As a database server that provides column-by-column compression of a database,
The database server,
One or more processors; And
A memory for storing instructions executable on the one or more processors;
Lt; / RTI >
Determining a first number of rows to generate a compression unit for one or more columns located in a table of the database and determining a second number of rows to generate a compression unit from the number of rows overflowed A row number determination module that determines a second number based at least in part on information related to the row number;
A compression unit generation module for compressing the determined first number of rows to generate a first compression unit; And
Comparing the size of the first compression unit with the size of the extent and comparing the compression unit size judging as underflow when the size of the first compression unit is equal to or less than a predetermined ratio of the size of the extent module;
/ RTI >
A database server that provides column-by-column compression of the database.

23. A computer program stored in a computer readable medium, comprising a plurality of instructions executed by one or more processors,
The computer program comprising:
Instructions for determining a first number of rows to generate a compression unit for one or more columns located in a table of a database;
Compressing the determined first number of rows to produce a first compression unit;
A command for comparing the size of the first compression unit with the size of the extent;
An instruction to determine an overflow if the size of the first compression unit exceeds the size of the extent as a result of the comparison;
An instruction for determining whether or not there is information related to the number of rows underflow when it is determined that an overflow has occurred; And
Instructions for determining a second number of rows to generate a compression unit for one or more columns based on the comparison result;
/ RTI >
A computer program stored on a computer readable medium.

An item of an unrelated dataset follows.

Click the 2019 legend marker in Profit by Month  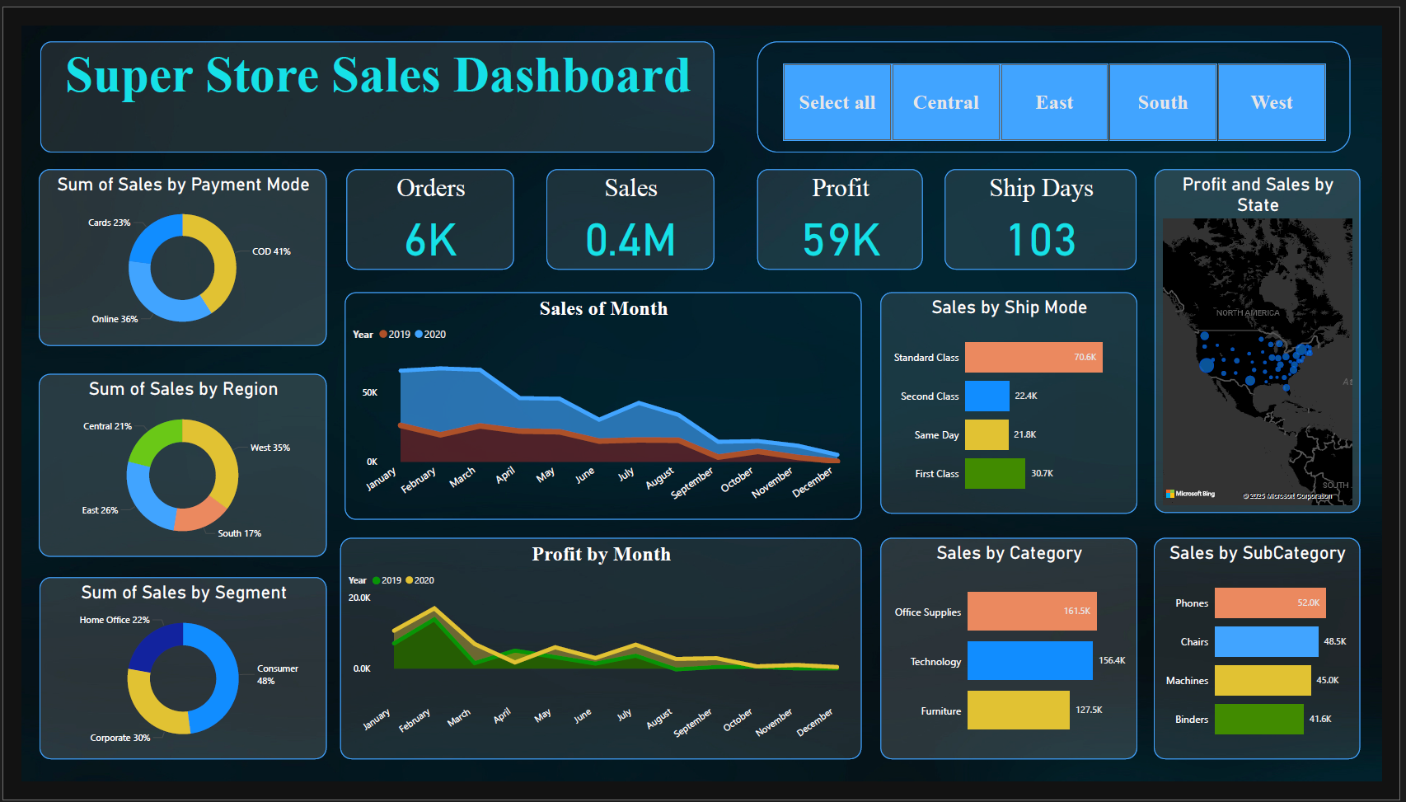coord(378,580)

A computer program stored in a computer readable storage medium, the computer program comprising a plurality of instructions executed by one or more processors,
The computer program comprising:
Instructions for determining a first number of rows to generate a compression unit for one or more columns located in a table of a database;
Compressing the determined first number of rows to produce a first compression unit;
A command for comparing the size of the first compression unit with the size of the extent;
An instruction to determine an underflow if the size of the first compression unit is equal to or less than a predetermined ratio of the size of the extent;
An instruction for determining whether or not there is information related to the number of rows in which an overflow has occurred when it is determined that an underflow has occurred; And
Instructions for determining a second number of rows to generate a compression unit for one or more columns based on the comparison result;
/ RTI >
A computer program stored on a computer readable storage medium.